The menu system is transparent enough. All basic functions are easy to access and the remote control also has direct keys for the main settings. By the way, if you’re looking for a feature but can’t find it, it’s probably under the tab called Cinema Master. There you’ll find features like colour enhancement, 4K pixel sharpness, skin colour and Motion Enhancer. The latter provides smooth movements with interpolation, but if you must use it, set it to Low, otherwise it just looks artificial.
I’m not particularly enthused about trying to increase sharpness, as this produces hard, white edges around objects. Even though this happens to a lesser extent than I feared, it’s best to refrain for the best picture possible.
All of the colour enhancements, including BrilliantColour, are best avoided. Wide Color Gamut, on the other hand, is something completely different. This should be turned on so that movie content with increased colour space (DCI-P3 / BT.2020) gets much deeper and more vibrant colours.
Something that inevitably pulls down the rating is that the W5700 wholly lacks motorization of the optics.
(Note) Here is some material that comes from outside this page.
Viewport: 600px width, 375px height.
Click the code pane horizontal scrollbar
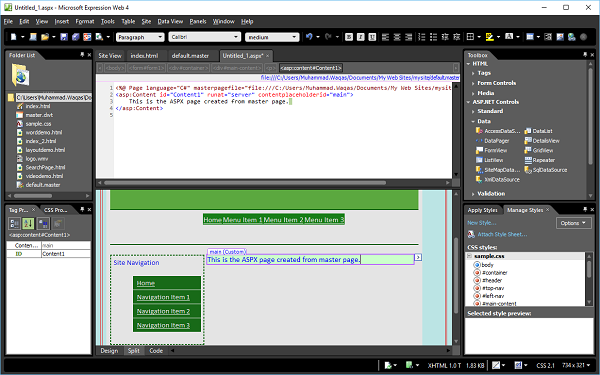click(x=245, y=183)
This means that zoom, sharpness and lens adjustment must be done manually. If you have a 16:9 screen, this won’t cause any heartache because it only needs to be done when you connect the projector for the first time. However, if you have a wider screen, you’ll find you need to constantly zoom the image out and in, depending on whether the content you’re watching is 16:9 or 2.35:1, and every time you zoom, sharpness and lens adjustment have to be redone. If the optics were motorized, different settings could be stored in the memory and you could switch between settings with a button on the remote control.
It is tempting to say that W5700 is useless with a wide screen.
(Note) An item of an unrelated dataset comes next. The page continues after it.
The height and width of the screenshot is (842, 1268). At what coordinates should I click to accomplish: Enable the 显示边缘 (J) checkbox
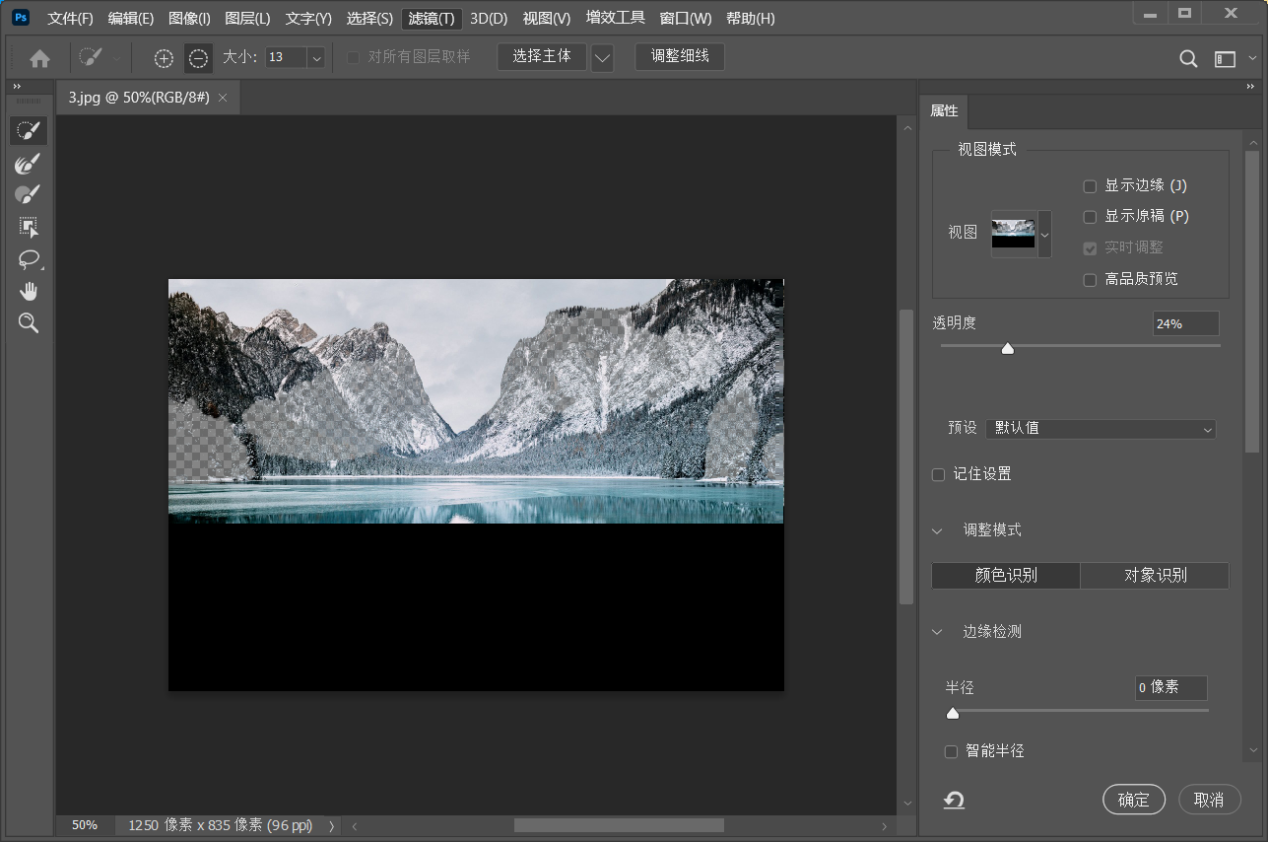point(1090,186)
Overall, the W5700 is a good projector and the 4K pixel shifting doesn’t get in the way of the image experience. Instead, it helps to paint a more detail-rich image than a 1080p HD projector can manage. The movie-watching experience is good and underlines how cool it can be with a great picture.
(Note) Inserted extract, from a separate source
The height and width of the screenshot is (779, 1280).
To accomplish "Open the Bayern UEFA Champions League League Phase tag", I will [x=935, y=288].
There could be even more oomph in the picture and the projector is not quite bright and contrasted enough to handle being blown up on our plus 140-inch screen in 2.35:1 wide format. It tends to flatness when compared to the very best. But on a 100-inch 16:9 screen, the projector is in its natural element and with better light output.
Finally, I have to talk about the rainbow effect, which all 1-chip DLP projectors have, where you can sometimes experience rapid RGB colour flashing. Some projectors have more than others, and although W5700 isn’t among the worst nor is it among the best. It falls somewhere in the middle.
The debate whether projectors with pixel shifting have true 4K resolution or not is unlikely to be laid to rest just yet. If you ask BenQ, the W5700 with its 1080p panel nevertheless offers true 4K resolution, because it matches the number of pixels you can see on the screen.
True or not, BenQ W5700 is a terrific projector, with good colour calibration right out of the box and with a sharpness on video that’s very reminiscent of 4K Ultra HD.
Turn on Wide Color Gamut and you get really great colours from HDR content. Though the HDR effect is restricted as a result of limited brightness.
One point of complaint is the faded black level in dark scenes, which applies to all 1-chip DLP projectors, but where a better dynamic iris would have enhanced the experience.
What is worse is that the optics are not motorized, which virtually excludes anyone with a screen wider than 16:9.